----- EXERCISE DATA

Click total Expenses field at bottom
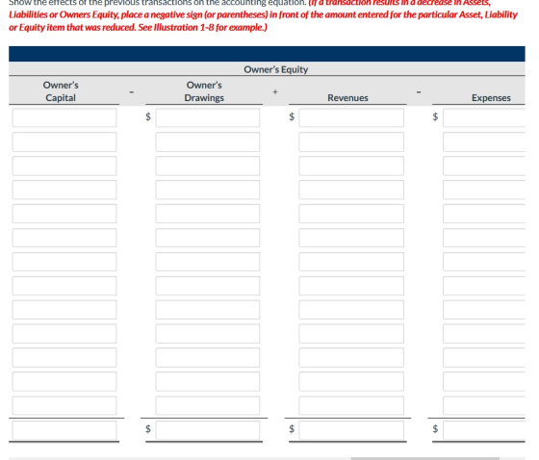(x=484, y=430)
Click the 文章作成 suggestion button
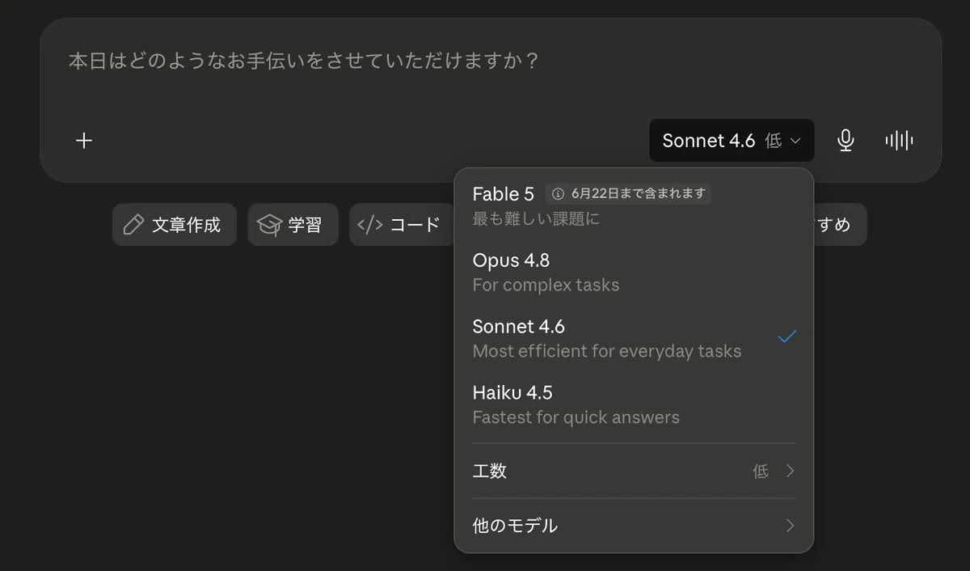 175,225
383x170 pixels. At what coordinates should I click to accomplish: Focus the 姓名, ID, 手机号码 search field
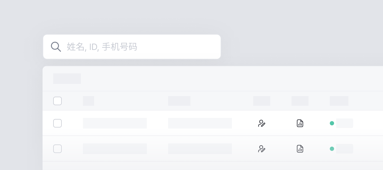(132, 47)
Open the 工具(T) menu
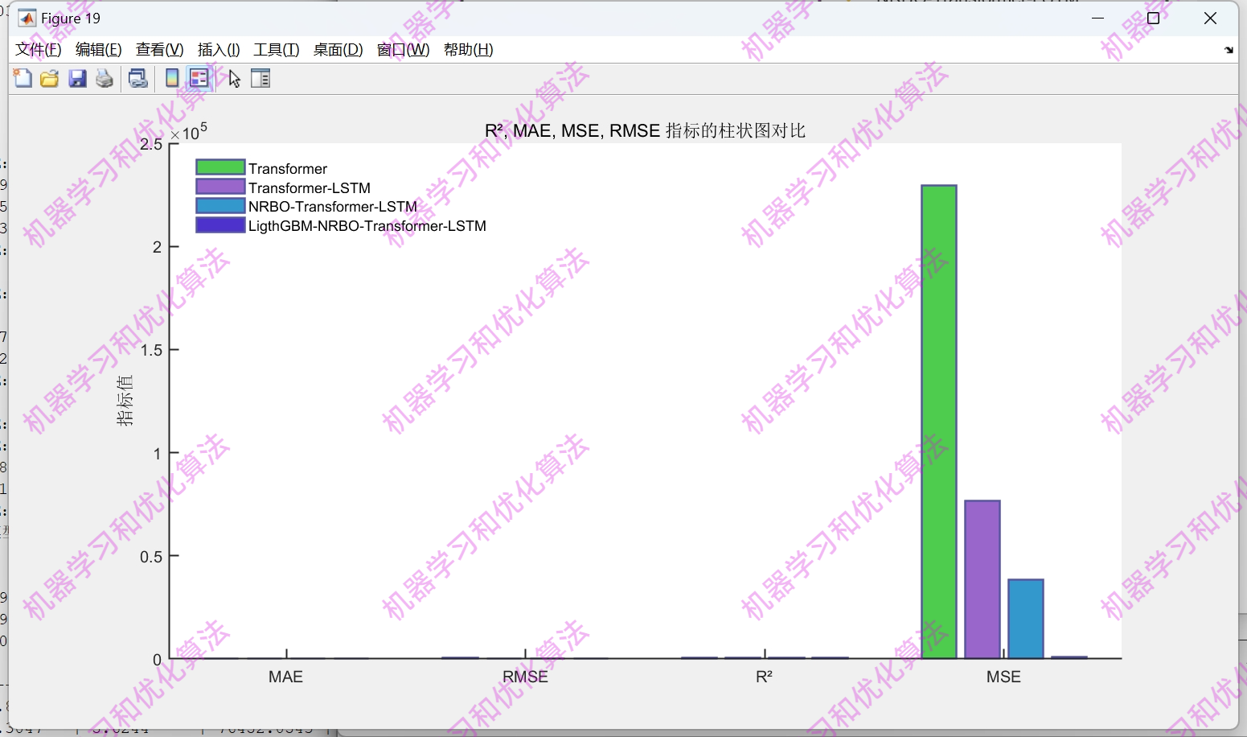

----------

THE PROBLEM
Your task is to reproduce every record exactly while omitting the pictures.

TASK RESULT
Click total Expenses field at bottom
(x=484, y=430)
Click the 文章作成 suggestion button
 175,225
383x170 pixels. At what coordinates should I click to accomplish: Focus the 姓名, ID, 手机号码 search field
(132, 47)
Open the 工具(T) menu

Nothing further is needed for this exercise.